Research Fellow, Mayo Clinic
Developing Novel KC Pre-Clinical Models for Pancreatic Cancer Research
Overview
Aim: Basic Science
Pancreatic ductal adenocarcinoma (PDAC) research heavily depends on genetically engineered pre-clinical models to study tumor initiation and evaluate novel therapies. While the widely used KC models (LSL-KrasG12D/+; Pdx1-Cre or p48-Cre) have substantially advanced our understanding of PDAC, they are hindered by several critical limitations. In LSL-KrasG12D/+ mice, wild-type (WT) Kras expression is disrupted in all cells, the resulting heterozygous loss of WT Kras in the immune system may confound tumor progression and therapeutic response assessments. Moreover, the use of pancreas specific-Cre to generate pancreas specific knock-out models, Pdx1-Cre exhibits off-target recombination in nonpancreatic tissues such as the liver, complicating interpretation of metastasis and systemic effects. Although p48-Cre is more pancreas-specific, it disrupts the endogenous p48 expression, impairing pancreatic development and tumor progression; homozygosity results in embryonic lethality.
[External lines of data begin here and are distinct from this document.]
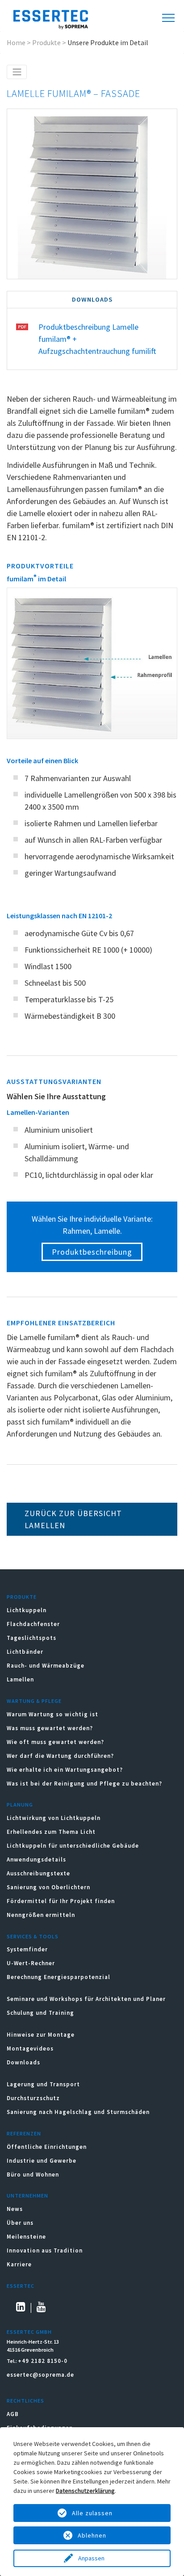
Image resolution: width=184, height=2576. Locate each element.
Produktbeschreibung (92, 1252)
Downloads (24, 2062)
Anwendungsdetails (36, 1859)
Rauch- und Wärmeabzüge (45, 1665)
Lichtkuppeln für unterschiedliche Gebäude (73, 1845)
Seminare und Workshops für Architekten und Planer (86, 1999)
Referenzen (24, 2133)
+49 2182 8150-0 (42, 2361)
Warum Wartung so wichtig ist (52, 1714)
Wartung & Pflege (34, 1701)
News (15, 2209)
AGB (13, 2414)
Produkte (46, 42)
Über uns (20, 2223)
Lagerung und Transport (43, 2084)
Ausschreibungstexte (38, 1873)
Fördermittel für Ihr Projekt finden (61, 1901)
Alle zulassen (92, 2513)
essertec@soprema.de (40, 2374)
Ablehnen (92, 2535)
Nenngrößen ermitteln (41, 1915)
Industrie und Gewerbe (41, 2160)
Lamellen (20, 1679)
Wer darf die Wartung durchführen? (60, 1756)
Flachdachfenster (33, 1624)
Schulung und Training (40, 2013)
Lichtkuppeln (26, 1610)
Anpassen (92, 2558)
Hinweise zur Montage (41, 2034)
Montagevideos (30, 2048)
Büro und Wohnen (33, 2174)
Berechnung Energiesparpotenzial (58, 1977)
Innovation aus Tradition (45, 2250)
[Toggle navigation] (17, 72)
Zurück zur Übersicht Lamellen (73, 1519)
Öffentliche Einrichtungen (47, 2147)
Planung (20, 1804)
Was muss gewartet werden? (50, 1728)
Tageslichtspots (31, 1638)
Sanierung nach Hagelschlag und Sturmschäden (79, 2112)
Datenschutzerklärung (85, 2491)
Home (16, 42)
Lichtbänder (25, 1652)
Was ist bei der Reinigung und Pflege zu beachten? (84, 1783)
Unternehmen (27, 2195)
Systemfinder (27, 1949)
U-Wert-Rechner (31, 1963)
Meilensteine (26, 2236)
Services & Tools (33, 1936)
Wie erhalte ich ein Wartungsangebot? (65, 1769)
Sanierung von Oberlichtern (48, 1887)
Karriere (19, 2264)
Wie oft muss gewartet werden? (55, 1742)
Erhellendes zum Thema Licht (51, 1832)
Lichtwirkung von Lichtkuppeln (53, 1818)
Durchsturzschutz (33, 2098)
These limitations collectively reduce physiological relevance, compromise model fidelity, lower breeding efficiency, and increase animal usage and housing costs. To address these challenges, we propose to develop a next-generation KC model that retains both WT Kras alleles prior to Cre recombination and enables physiological expression of mutant Kras via Cre-mediated inversion. Additionally, we will engineer a pancreas-specific p48-IRES-Cre driver that does not interfere with endogenous p48 expression. This refined system will improve the accuracy of disease modeling, eliminate off-target effects, streamline breeding strategies, and reduce animal use, providing a valuable tool not only for PDAC research but also for investigating Kras-driven pathologies in other organ systems.